Task to complete:
Transcribe the full listing, keeping every word as it stands.

Records shown:
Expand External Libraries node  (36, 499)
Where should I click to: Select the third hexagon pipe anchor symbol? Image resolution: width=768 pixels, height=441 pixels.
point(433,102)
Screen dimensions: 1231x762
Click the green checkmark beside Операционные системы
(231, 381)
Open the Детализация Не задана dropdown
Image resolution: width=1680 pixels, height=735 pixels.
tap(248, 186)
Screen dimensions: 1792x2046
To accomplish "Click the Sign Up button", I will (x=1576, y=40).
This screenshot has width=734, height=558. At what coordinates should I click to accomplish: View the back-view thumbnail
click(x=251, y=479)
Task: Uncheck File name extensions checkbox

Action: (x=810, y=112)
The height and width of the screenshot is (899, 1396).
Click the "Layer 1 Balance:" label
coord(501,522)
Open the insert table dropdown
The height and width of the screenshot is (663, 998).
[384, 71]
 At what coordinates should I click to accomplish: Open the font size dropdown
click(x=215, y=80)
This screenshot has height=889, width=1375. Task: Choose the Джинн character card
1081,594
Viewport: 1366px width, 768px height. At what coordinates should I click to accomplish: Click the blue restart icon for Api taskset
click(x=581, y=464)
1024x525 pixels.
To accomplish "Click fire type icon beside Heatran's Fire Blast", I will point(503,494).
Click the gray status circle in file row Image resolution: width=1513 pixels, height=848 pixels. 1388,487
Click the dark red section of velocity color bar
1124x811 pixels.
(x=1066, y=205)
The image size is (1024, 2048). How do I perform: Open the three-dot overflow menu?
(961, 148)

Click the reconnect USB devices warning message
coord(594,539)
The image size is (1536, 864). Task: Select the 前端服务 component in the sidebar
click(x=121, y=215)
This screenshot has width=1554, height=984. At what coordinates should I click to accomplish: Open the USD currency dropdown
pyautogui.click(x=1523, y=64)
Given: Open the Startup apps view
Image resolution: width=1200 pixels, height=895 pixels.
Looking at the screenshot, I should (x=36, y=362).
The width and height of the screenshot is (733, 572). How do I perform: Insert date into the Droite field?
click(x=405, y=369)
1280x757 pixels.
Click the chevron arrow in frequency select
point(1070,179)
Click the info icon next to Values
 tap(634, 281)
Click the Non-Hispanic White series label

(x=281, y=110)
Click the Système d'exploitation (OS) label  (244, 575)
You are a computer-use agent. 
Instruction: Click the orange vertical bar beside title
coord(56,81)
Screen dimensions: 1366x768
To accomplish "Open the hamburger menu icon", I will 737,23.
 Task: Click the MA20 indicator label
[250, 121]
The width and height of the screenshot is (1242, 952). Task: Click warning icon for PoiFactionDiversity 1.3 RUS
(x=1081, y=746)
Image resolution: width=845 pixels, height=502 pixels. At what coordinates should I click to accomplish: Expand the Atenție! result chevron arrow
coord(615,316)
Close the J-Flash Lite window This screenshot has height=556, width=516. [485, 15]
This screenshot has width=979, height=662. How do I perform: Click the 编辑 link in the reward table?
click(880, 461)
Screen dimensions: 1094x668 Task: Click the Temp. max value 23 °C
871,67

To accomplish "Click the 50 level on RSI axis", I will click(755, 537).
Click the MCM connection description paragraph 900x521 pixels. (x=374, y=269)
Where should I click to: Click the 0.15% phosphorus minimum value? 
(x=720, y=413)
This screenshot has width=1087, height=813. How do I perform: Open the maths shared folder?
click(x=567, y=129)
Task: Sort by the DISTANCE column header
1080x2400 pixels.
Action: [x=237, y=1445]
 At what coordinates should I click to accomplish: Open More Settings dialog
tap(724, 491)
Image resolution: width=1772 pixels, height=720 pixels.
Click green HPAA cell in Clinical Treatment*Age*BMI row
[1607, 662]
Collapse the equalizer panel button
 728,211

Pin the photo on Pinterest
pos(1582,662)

Response to the task:
Expand External Libraries node  (36, 499)
Where should I click to: Select the third hexagon pipe anchor symbol? Image resolution: width=768 pixels, height=441 pixels.
point(433,102)
Screen dimensions: 1231x762
Click the green checkmark beside Операционные системы
(231, 381)
Open the Детализация Не задана dropdown
Image resolution: width=1680 pixels, height=735 pixels.
tap(248, 186)
Screen dimensions: 1792x2046
To accomplish "Click the Sign Up button", I will (x=1576, y=40).
This screenshot has width=734, height=558. At what coordinates should I click to accomplish: View the back-view thumbnail
click(x=251, y=479)
Task: Uncheck File name extensions checkbox

Action: (x=810, y=112)
The height and width of the screenshot is (899, 1396).
Click the "Layer 1 Balance:" label
coord(501,522)
Open the insert table dropdown
The height and width of the screenshot is (663, 998).
[384, 71]
 At what coordinates should I click to accomplish: Open the font size dropdown
click(x=215, y=80)
This screenshot has height=889, width=1375. Task: Choose the Джинн character card
1081,594
Viewport: 1366px width, 768px height. At what coordinates should I click to accomplish: Click the blue restart icon for Api taskset
click(x=581, y=464)
1024x525 pixels.
To accomplish "Click fire type icon beside Heatran's Fire Blast", I will point(503,494).
Click the gray status circle in file row Image resolution: width=1513 pixels, height=848 pixels. 1388,487
Click the dark red section of velocity color bar
1124x811 pixels.
(x=1066, y=205)
The image size is (1024, 2048). How do I perform: Open the three-dot overflow menu?
(961, 148)

Click the reconnect USB devices warning message
coord(594,539)
The image size is (1536, 864). Task: Select the 前端服务 component in the sidebar
click(x=121, y=215)
This screenshot has width=1554, height=984. At what coordinates should I click to accomplish: Open the USD currency dropdown
pyautogui.click(x=1523, y=64)
Given: Open the Startup apps view
Image resolution: width=1200 pixels, height=895 pixels.
Looking at the screenshot, I should (x=36, y=362).
The width and height of the screenshot is (733, 572). How do I perform: Insert date into the Droite field?
click(x=405, y=369)
1280x757 pixels.
Click the chevron arrow in frequency select
point(1070,179)
Click the info icon next to Values
 tap(634, 281)
Click the Non-Hispanic White series label

(x=281, y=110)
Click the Système d'exploitation (OS) label  (244, 575)
You are a computer-use agent. 
Instruction: Click the orange vertical bar beside title
coord(56,81)
Screen dimensions: 1366x768
To accomplish "Open the hamburger menu icon", I will 737,23.
 Task: Click the MA20 indicator label
[250, 121]
The width and height of the screenshot is (1242, 952). Task: Click warning icon for PoiFactionDiversity 1.3 RUS
(x=1081, y=746)
Image resolution: width=845 pixels, height=502 pixels. At what coordinates should I click to accomplish: Expand the Atenție! result chevron arrow
coord(615,316)
Close the J-Flash Lite window This screenshot has height=556, width=516. [485, 15]
This screenshot has width=979, height=662. How do I perform: Click the 编辑 link in the reward table?
click(880, 461)
Screen dimensions: 1094x668 Task: Click the Temp. max value 23 °C
871,67

To accomplish "Click the 50 level on RSI axis", I will click(755, 537).
Click the MCM connection description paragraph 900x521 pixels. (x=374, y=269)
Where should I click to: Click the 0.15% phosphorus minimum value? 
(x=720, y=413)
This screenshot has width=1087, height=813. How do I perform: Open the maths shared folder?
click(x=567, y=129)
Task: Sort by the DISTANCE column header
1080x2400 pixels.
Action: [x=237, y=1445]
 At what coordinates should I click to accomplish: Open More Settings dialog
tap(724, 491)
Image resolution: width=1772 pixels, height=720 pixels.
Click green HPAA cell in Clinical Treatment*Age*BMI row
[1607, 662]
Collapse the equalizer panel button
 728,211

Pin the photo on Pinterest
pos(1582,662)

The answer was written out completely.